[Dataset records]
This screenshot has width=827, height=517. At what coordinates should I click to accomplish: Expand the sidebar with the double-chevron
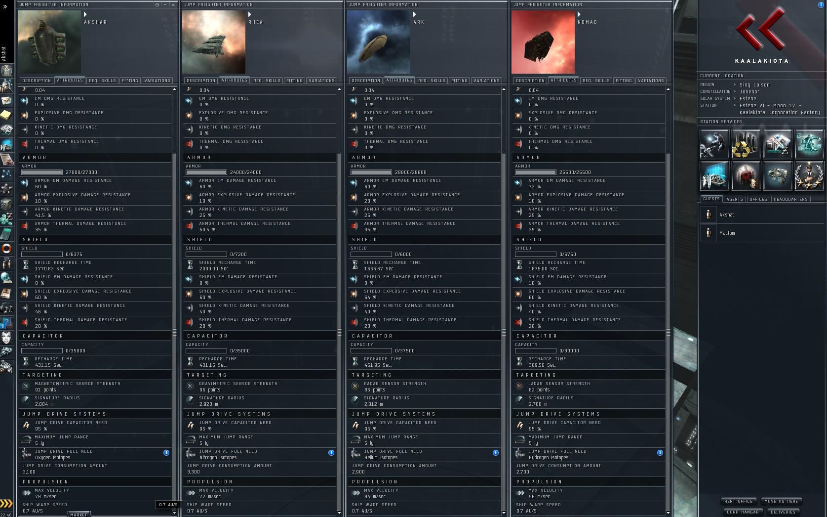coord(5,7)
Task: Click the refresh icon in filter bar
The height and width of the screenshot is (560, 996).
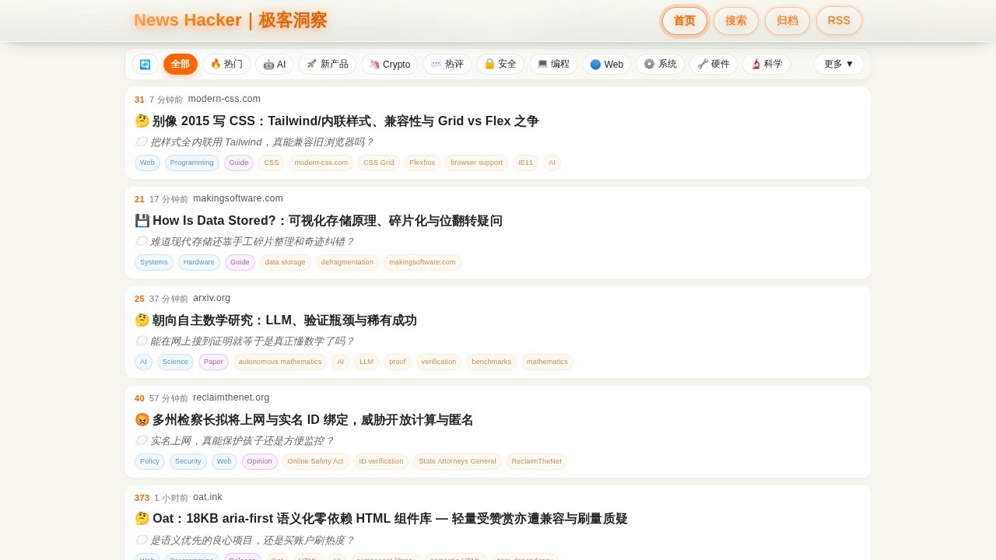Action: point(145,65)
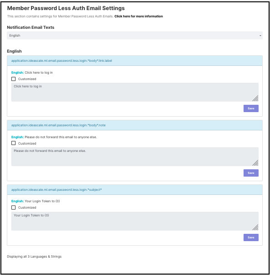
Task: Click into the 'Please do not forward' textarea
Action: [135, 157]
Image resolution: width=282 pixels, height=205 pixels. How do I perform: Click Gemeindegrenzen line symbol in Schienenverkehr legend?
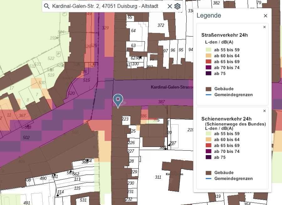(209, 179)
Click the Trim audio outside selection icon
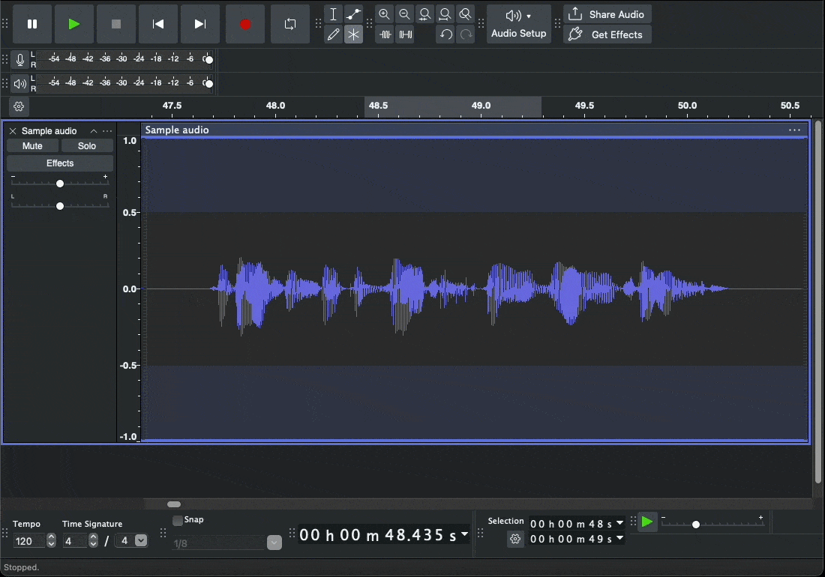This screenshot has width=825, height=577. pyautogui.click(x=386, y=34)
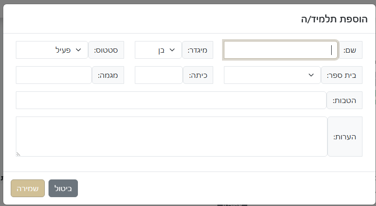Click inside the הערות notes textarea

click(x=172, y=137)
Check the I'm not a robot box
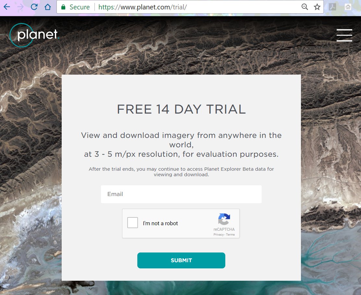The image size is (361, 295). click(132, 223)
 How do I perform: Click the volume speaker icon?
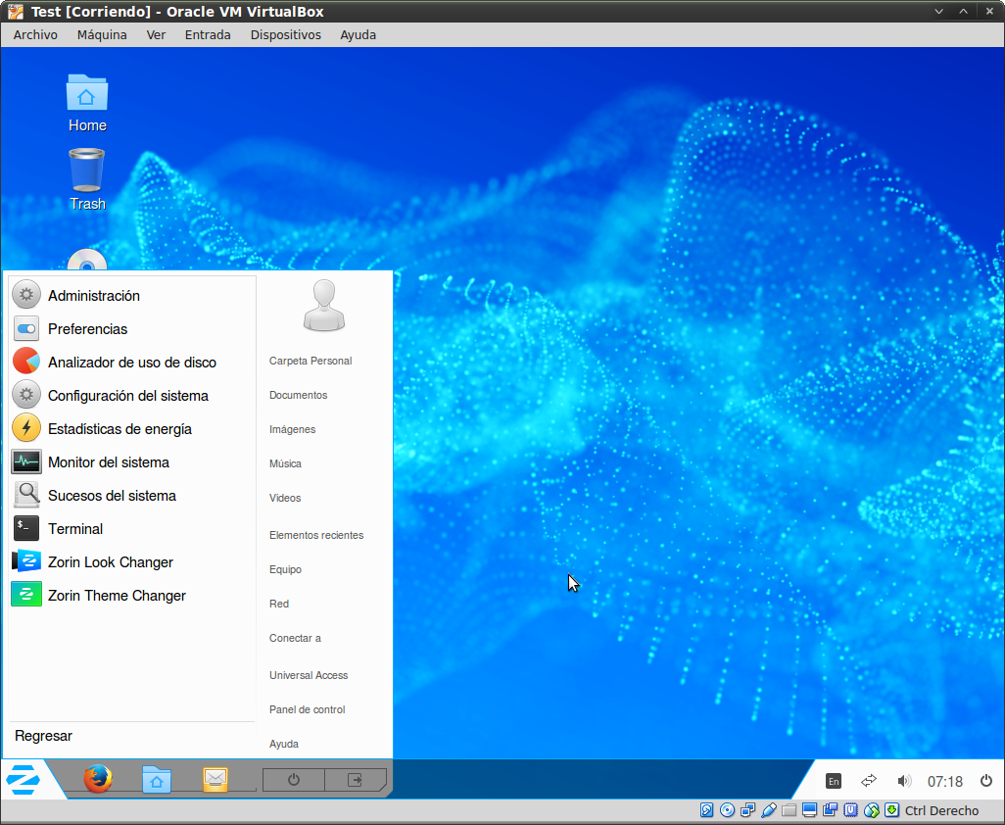[x=904, y=781]
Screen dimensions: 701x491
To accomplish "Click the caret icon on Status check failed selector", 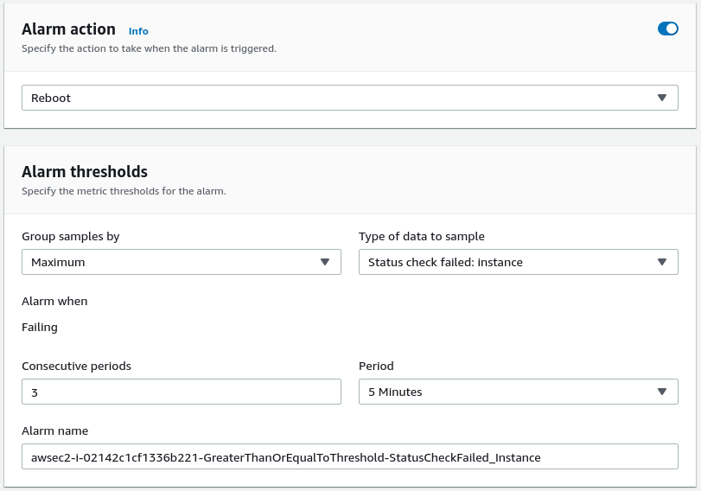I will point(662,262).
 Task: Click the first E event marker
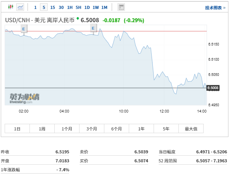point(24,29)
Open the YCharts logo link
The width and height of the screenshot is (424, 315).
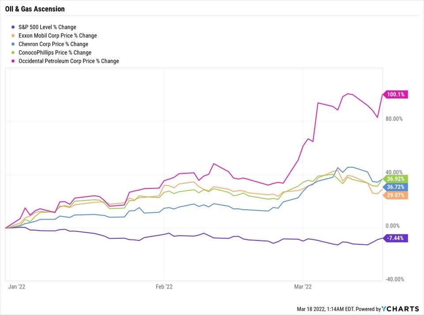(401, 309)
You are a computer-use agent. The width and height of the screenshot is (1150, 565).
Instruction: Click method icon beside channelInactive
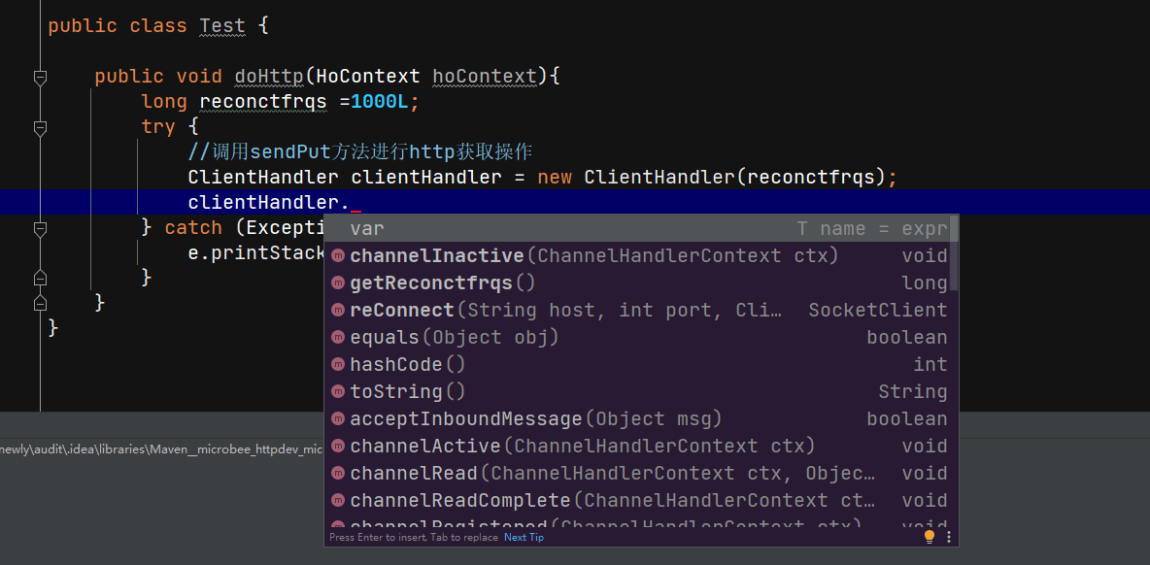tap(338, 256)
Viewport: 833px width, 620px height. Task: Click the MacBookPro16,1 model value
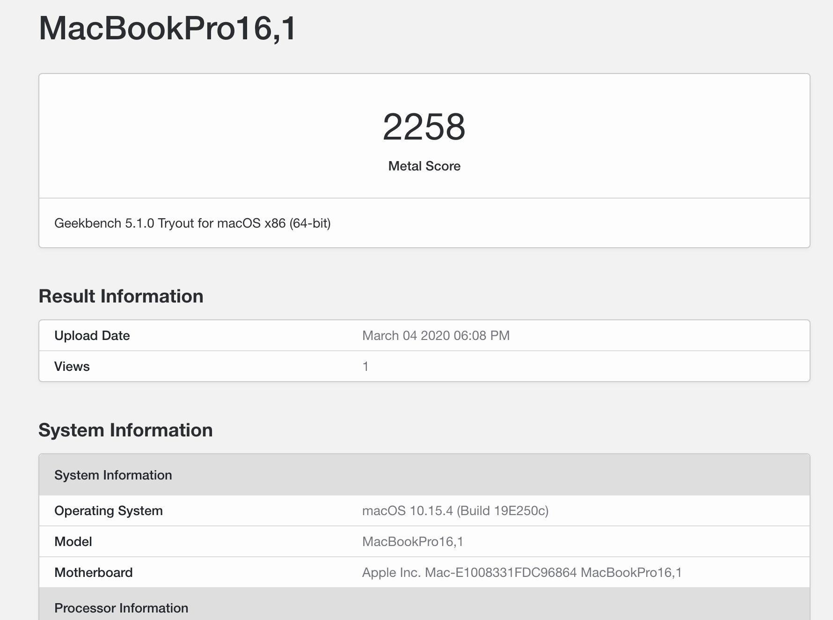pos(413,542)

◆ **What the task requires**: Only the lines from the beginning of the records up to and including the line with "Task: Click the refresh icon in filter bar" should appear, exactly as they are, and no pictures.

◆ **Output below**:
This screenshot has width=827, height=517. At what coordinates should I click to accomplish: Expand the sidebar with the double-chevron
coord(5,7)
Task: Click the refresh icon in filter bar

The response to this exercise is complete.